According to Vrentas, Stallings and Hardin “met at Hardin’s office, spoke over the phone 12 times and exchanged more than two dozen text messages” in the two months before ten criminal complaints were presented to a pair of grand juries in Texas.
Hardin called it “a standard practice” for criminal defense lawyers to work directly with prosecutors. The Harris County district attorney’s office did not respond to specific questions from Vrentas about the communications.
Hardin, per Vrentas, “created a slide presentation arguing for Watson’s innocence and gave it to Stallings along with other documents he deemed important.” Watson did not testify before the grand jury.
“We will let our submissions to you on our client’s behalf serve as our presentation to the Grand Jury,” Hardin told Stallings via email.
Attorney Tony Buzbee, who represents the 24 women who have sued Watson in civil court — eight of whom made criminal complaints — posted a statement on Tuesday night criticizing the extent to which Hardin and the prosecutor communicated.
“Just so there is no confusion,” Buzbee said on Instagram, “I personally contacted the Harris County DA’s office one time on behalf of the victims to make available to her my clients and any evidence I had collected. My team also did so. They wouldn’t even talk to us! I has no idea that the assistant district attorney was regularly corresponding with Deshaun Watson’s lawyer by email and text; I didn’t know that the assistant district attorney actually went to [Rusty] Hardin’s office to discuss the cases; I didn’t know that Watson’s lawyer provided a PowerPoint that was to be used before the grand jury. I didn’t know, but now know after speaking to the investigating officer under oath, that the police investigation team was convinced that Watson had committed more than ten sexual crimes, or that the ADA has prevented the investigating officers from talking to the women who had filed lawsuits but had not filed criminal complaints. And what I do know is that, of the multiple criminal complainants in Houston, only one was asked by the ADA to appear in front of the grand jury, even though other victims were standing by to do so. As a taxpayer, and more importantly as the advocate for these women, I feel ‘home towned’ in my own home town, and duped. I think the public and all interested were duped as well. Makes you wonder. . . . Thank God for the civil justice system.”
Hardin puts much weight on the decision of the two grand juries not to indict Watson. The truth very well could be that Stallings knew that the level of attention Hardin was devoting to the pre-grand jury process was just a glimpse of what she would have to endure if Watson were indicted — and if Stallings then had to develop proof beyond a reasonable doubt for cases that boil down to a series of conflicting versions of events between two people with no witnesses.

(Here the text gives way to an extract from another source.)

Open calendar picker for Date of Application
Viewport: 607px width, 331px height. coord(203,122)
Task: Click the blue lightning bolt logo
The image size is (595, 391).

Common sense suggests she simply didn’t want to pick a fight that she was convinced she’d lose. With Watson able to afford Hardin and his team of lawyers, who would aggressively defend Watson in every case and drain the resources and test the skills of Stallings and her staff, Stallings may have decided it just wasn’t worth spinning the wheels and eventually experiencing acquittal after acquittal based on the reality that reasonable doubt is much easier to conjure when the evidence is limited to the testimony of a single witness who inevitably would face a withering cross-examination from a skilled litigator like Hardin.
And so, instead of exercising her broad discretion to, as the saying goes, indict a ham sandwich, Hardin apparently made a more measured and balanced presentation aimed at nudging the grand jury away from biting off more than she was willing or able to chew.
The end result? No indictment. All things considered, it’s arguably no surprise.